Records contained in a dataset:
____

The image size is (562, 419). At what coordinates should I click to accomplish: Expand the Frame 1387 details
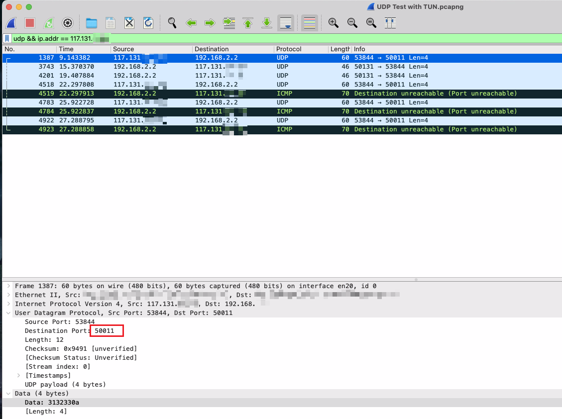9,286
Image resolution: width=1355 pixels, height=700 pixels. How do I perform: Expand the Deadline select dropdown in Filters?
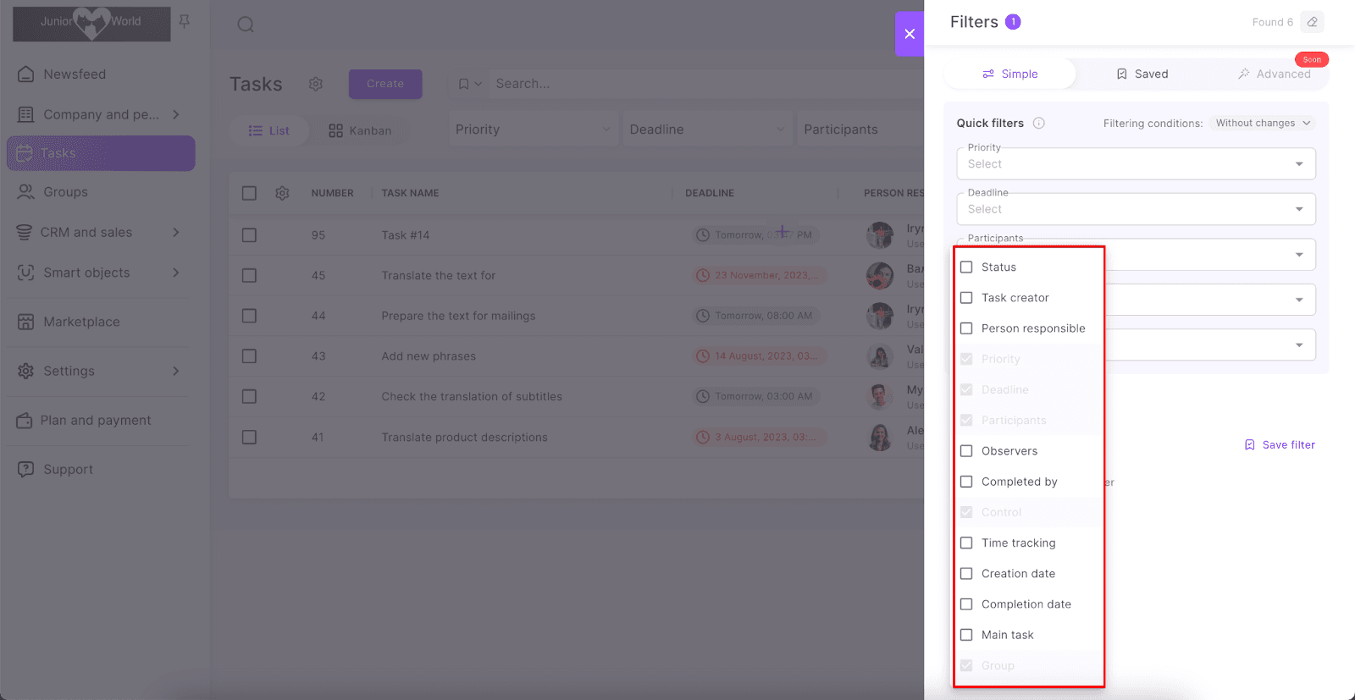[x=1135, y=209]
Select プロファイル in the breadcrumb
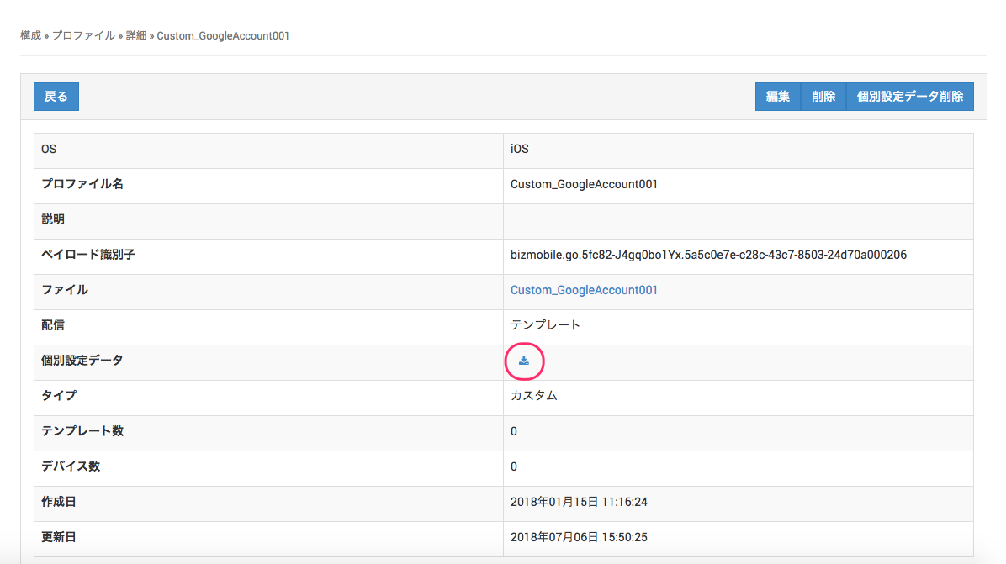Viewport: 1006px width, 564px height. coord(83,36)
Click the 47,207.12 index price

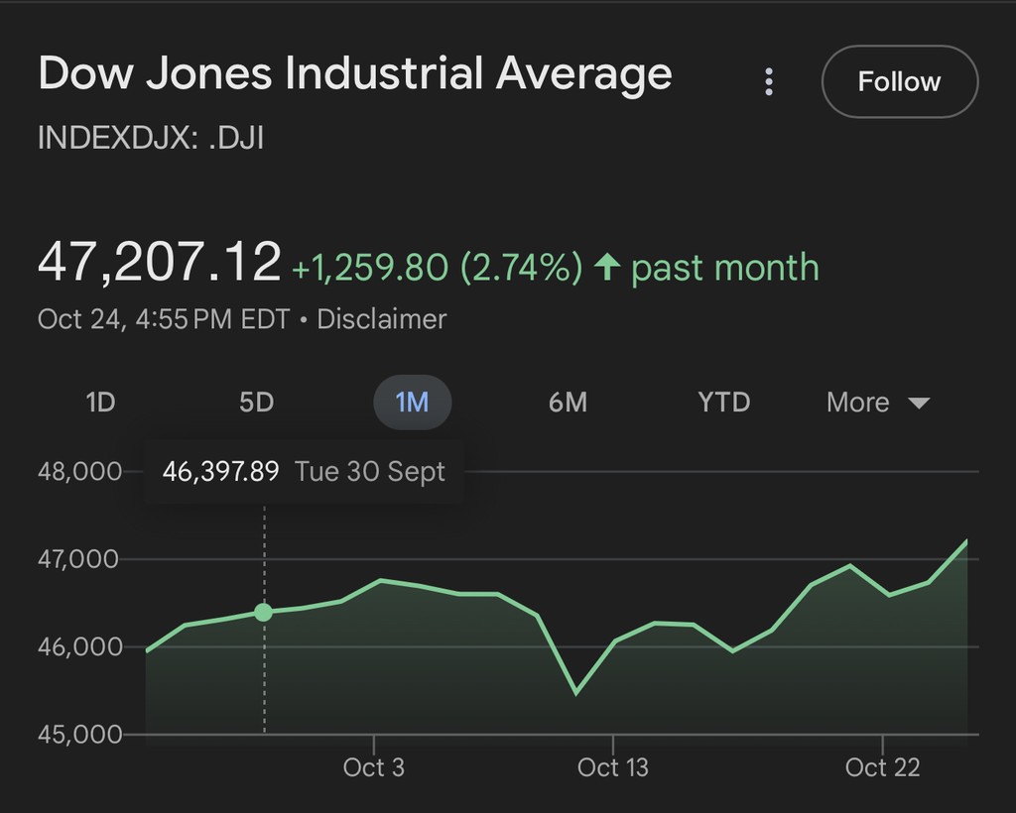click(x=159, y=263)
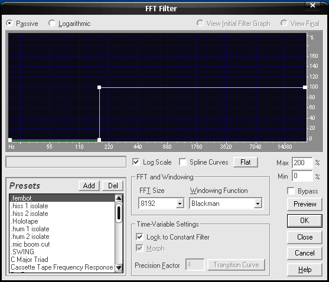329x282 pixels.
Task: Select the filter point at 100 percent near 220 Hz
Action: click(x=99, y=87)
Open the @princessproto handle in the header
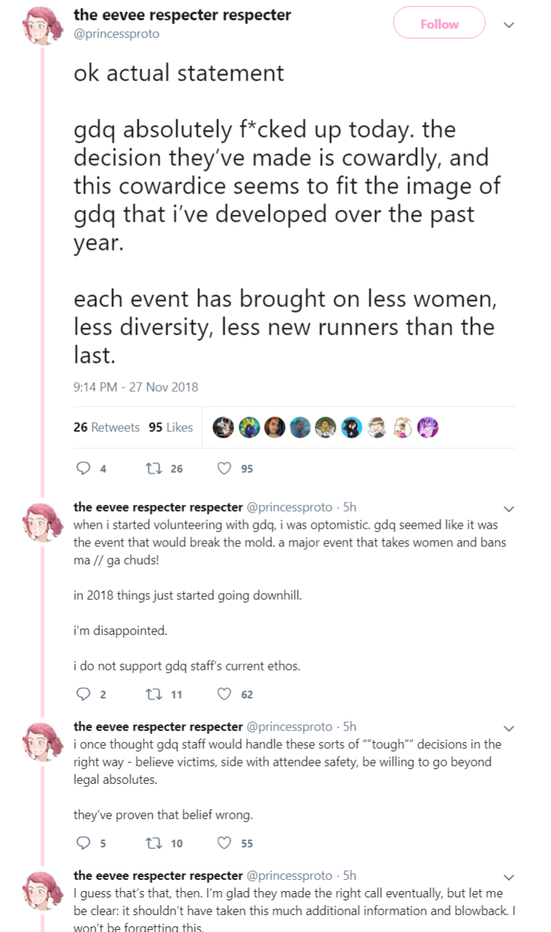The height and width of the screenshot is (932, 551). point(116,33)
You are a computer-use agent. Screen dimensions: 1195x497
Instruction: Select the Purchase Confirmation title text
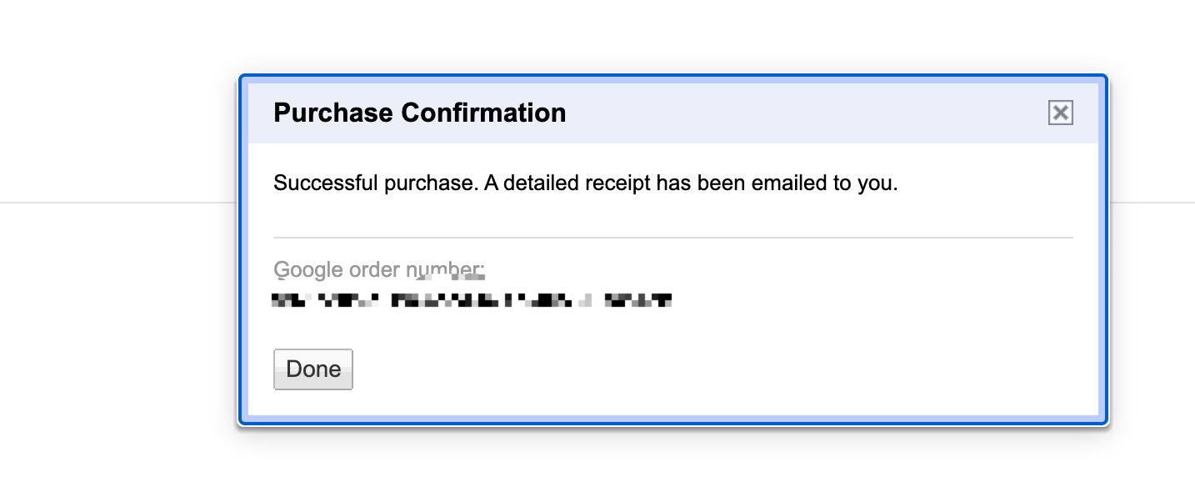420,113
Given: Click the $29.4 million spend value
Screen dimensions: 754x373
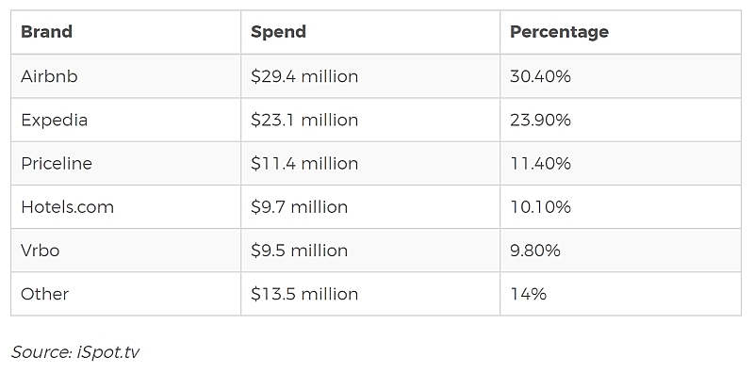Looking at the screenshot, I should [x=304, y=76].
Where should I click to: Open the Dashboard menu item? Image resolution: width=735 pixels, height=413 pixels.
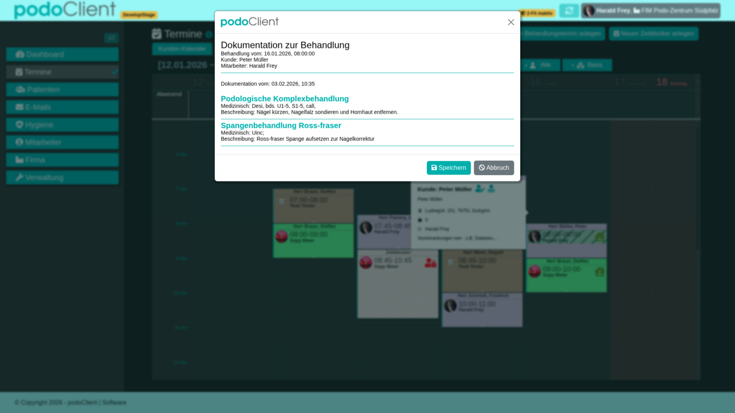tap(62, 54)
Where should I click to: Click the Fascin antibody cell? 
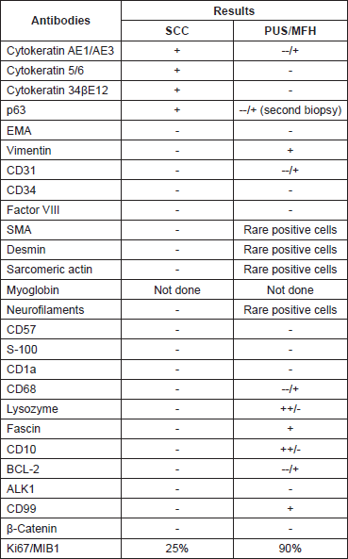(x=60, y=429)
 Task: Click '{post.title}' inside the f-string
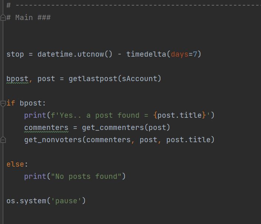pos(180,116)
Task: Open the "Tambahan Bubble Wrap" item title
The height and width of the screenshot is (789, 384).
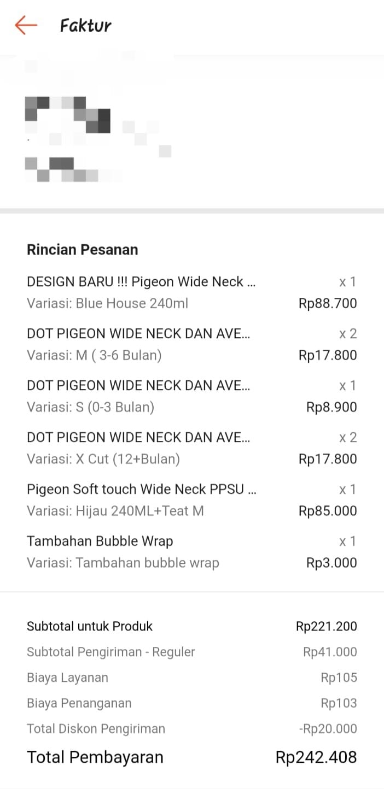Action: (x=100, y=541)
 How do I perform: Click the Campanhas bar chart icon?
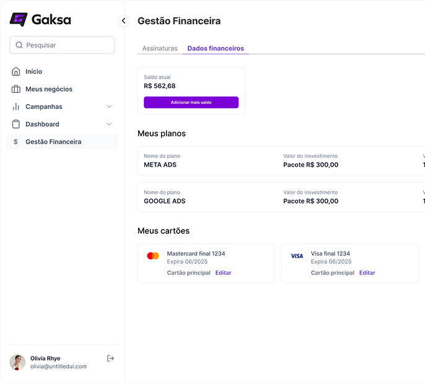16,106
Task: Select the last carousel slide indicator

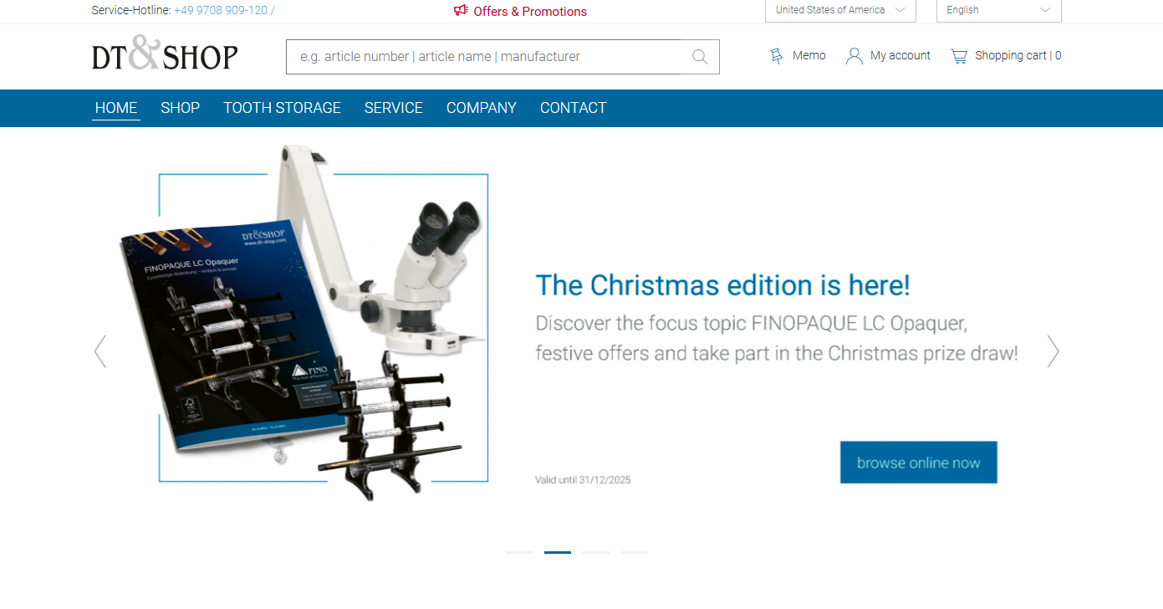Action: [x=635, y=552]
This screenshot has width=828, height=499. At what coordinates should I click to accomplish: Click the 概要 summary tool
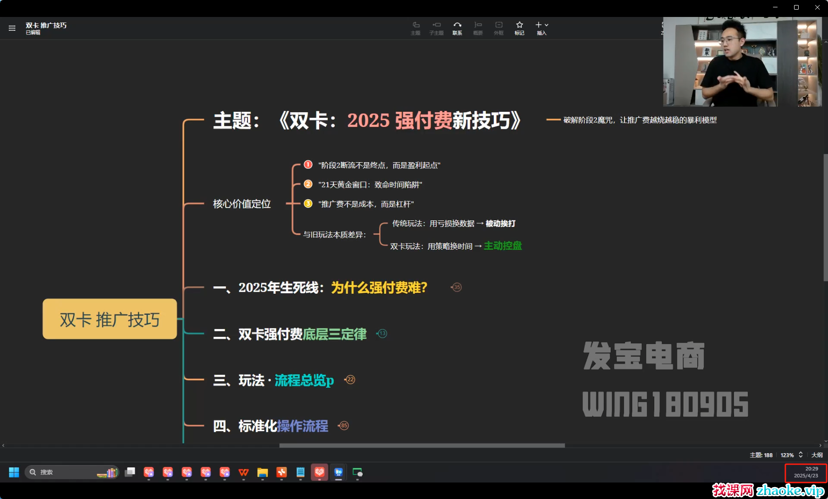[478, 28]
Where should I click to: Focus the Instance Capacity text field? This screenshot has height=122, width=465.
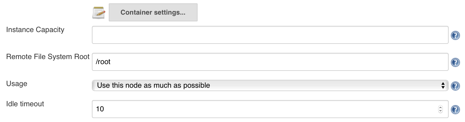[x=270, y=35]
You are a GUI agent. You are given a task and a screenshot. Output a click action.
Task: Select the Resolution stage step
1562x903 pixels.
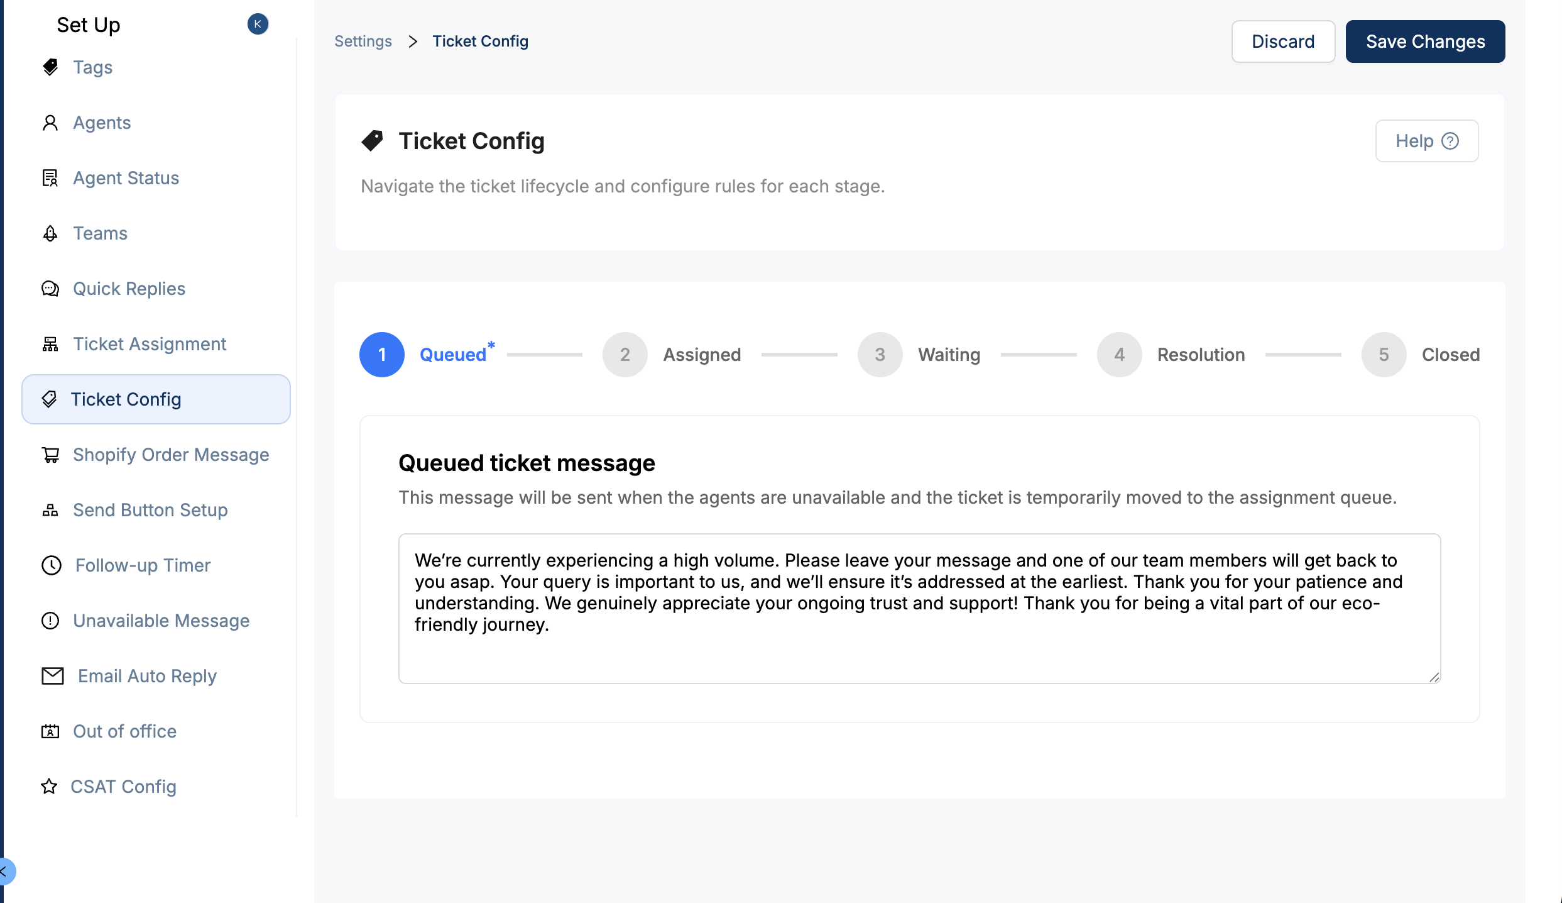(1171, 355)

____

WORK REQUIRED: Search the entries for "agent" and copy out each line that has it.

WORKED SOLUTION:
You are a computer-use agent. Screen dimensions: 1195x497
You are a GUI agent. You are given a task and a screenshot. Output a click action.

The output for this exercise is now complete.